Wenn ich in Aarau ein bisschen Zeit habe, gehe ich am allerallerliebsten in die Confiserie Brändli. Die liegt günstig, nämlich an der Bahnhofstrasse. Vor allem aber gibt es im ersten Stock ein Café, das punkto Dekor wirkt, als hätten wir wieder 1960 oder so. Selbstverständlich bekommt man belegte Brötli. Gestern war ich wieder einmal im "Brändli", das der Schweizer Heimatschutz zu den schönsten Cafés im Land zählt, und genoss das sehr.  Seine Wurzeln hat es übrigens im nahen Lenzburg. Dort gründeten Arnold und Anna Brändli-Ehrismann 1893 eine Bäckerei mit Wirtschaft.

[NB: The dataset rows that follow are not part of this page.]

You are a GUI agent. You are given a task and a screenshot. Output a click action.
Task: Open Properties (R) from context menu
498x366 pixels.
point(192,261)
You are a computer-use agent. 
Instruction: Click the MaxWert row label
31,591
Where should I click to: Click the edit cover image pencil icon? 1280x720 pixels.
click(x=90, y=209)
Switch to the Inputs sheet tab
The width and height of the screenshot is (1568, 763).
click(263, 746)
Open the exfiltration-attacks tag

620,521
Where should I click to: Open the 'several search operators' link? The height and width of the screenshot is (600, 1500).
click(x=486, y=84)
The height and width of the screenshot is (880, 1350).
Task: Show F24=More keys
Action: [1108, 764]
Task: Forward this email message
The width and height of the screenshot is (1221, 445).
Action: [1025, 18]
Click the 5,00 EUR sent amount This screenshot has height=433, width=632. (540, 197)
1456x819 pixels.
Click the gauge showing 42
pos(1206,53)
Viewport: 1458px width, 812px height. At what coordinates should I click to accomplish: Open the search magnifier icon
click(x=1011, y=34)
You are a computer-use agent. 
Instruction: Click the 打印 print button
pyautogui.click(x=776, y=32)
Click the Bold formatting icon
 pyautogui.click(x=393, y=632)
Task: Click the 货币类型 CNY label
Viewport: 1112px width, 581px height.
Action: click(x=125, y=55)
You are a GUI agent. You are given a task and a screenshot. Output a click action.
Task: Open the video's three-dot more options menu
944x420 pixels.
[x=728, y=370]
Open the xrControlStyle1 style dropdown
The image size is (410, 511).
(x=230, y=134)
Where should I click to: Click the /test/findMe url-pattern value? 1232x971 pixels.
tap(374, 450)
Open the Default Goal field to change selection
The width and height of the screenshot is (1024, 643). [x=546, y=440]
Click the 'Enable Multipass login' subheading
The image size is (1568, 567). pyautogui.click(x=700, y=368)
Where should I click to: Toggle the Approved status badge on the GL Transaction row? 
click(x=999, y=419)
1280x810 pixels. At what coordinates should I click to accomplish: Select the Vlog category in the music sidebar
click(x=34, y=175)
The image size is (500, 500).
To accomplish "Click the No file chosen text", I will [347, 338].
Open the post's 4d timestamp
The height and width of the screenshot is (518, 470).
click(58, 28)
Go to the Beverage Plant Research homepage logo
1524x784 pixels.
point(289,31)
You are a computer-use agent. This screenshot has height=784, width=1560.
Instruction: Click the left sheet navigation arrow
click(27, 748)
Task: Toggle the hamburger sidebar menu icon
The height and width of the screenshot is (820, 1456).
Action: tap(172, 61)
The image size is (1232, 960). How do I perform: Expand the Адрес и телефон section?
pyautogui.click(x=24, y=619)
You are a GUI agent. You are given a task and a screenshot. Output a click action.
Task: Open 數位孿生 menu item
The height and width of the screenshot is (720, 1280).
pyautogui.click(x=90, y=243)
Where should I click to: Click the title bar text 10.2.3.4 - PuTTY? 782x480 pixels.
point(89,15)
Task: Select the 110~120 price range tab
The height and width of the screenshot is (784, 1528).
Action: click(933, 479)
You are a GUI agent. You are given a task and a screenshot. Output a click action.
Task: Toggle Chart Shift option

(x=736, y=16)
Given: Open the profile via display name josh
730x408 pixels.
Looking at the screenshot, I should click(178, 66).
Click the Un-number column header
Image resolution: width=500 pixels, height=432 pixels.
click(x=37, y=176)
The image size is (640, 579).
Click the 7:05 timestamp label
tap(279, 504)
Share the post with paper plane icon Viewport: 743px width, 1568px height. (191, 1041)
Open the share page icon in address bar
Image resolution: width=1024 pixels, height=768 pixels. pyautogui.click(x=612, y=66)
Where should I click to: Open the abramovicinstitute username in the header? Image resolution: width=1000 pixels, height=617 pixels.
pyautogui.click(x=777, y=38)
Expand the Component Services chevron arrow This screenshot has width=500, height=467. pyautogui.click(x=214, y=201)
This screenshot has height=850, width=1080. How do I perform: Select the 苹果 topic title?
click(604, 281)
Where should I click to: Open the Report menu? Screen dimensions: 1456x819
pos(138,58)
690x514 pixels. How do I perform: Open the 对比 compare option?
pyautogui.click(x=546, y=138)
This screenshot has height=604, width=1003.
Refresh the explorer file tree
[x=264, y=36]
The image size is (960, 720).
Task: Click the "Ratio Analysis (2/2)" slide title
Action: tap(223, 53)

Bis heute ist das Unternehmen, das sich 1902 nach Aarau verlagerte, im Familienbesitz.

Dienstag, 14. März 2023

Aargauer Verschiebungen

Baden, der Bäderplatz um 1780,
Lithografie von Hans Buchstätter. (Wikicommons)
And the winner ist … Baden. Seit der Abstimmung vom Wochenende ist klar, dass Baden und das gut sieben Mal kleinere Turgi auf Anfang des kommenden Jahres fusionieren werden. Das neue Gebilde heisst natürlich "Baden", wird knapp 23'000 Einwohnerinnen und Einwohner zählen und überholt damit die Kantonshauptstadt Aarau (21'700) und Wettingen (21'100). Turgi, demnächst also ein Quartier der neuen grössten Aargauer Stadt, bringt es auf bloss 140 Jahre als unabhängige Gemeinde. Es hatte sich 1884 von Gebenstorf abgetrennt. Die Leute, die in Turgi leben, sind übrigens, so die korrekte Bezeichnung, Turgemer und Turgemerinnen.

Montag, 13. März 2023

Wir assen farbig

Reis mit Kruste und Berberitzen, Pouletspiess vom Grill.
Gestern berichtete ich über unsere Samstagswanderung, die uns durch winterlich karges Gelände von Wetzikon nach Rapperswil führte. Dort assen wir, jawohl, farbig. Im "Banoo im Rössli", einem Lokal, das mich mit seinem Tonnengewölbe an einen Weinkeller erinnerte, kocht man persisch. Das Gelb des Safrans und das Rot der Berberitzen auf der Reiskruste war ein Spektakel für die Augen, nachdem zuvor über Stunden Weiss, Grau, Braun dominiert hatten.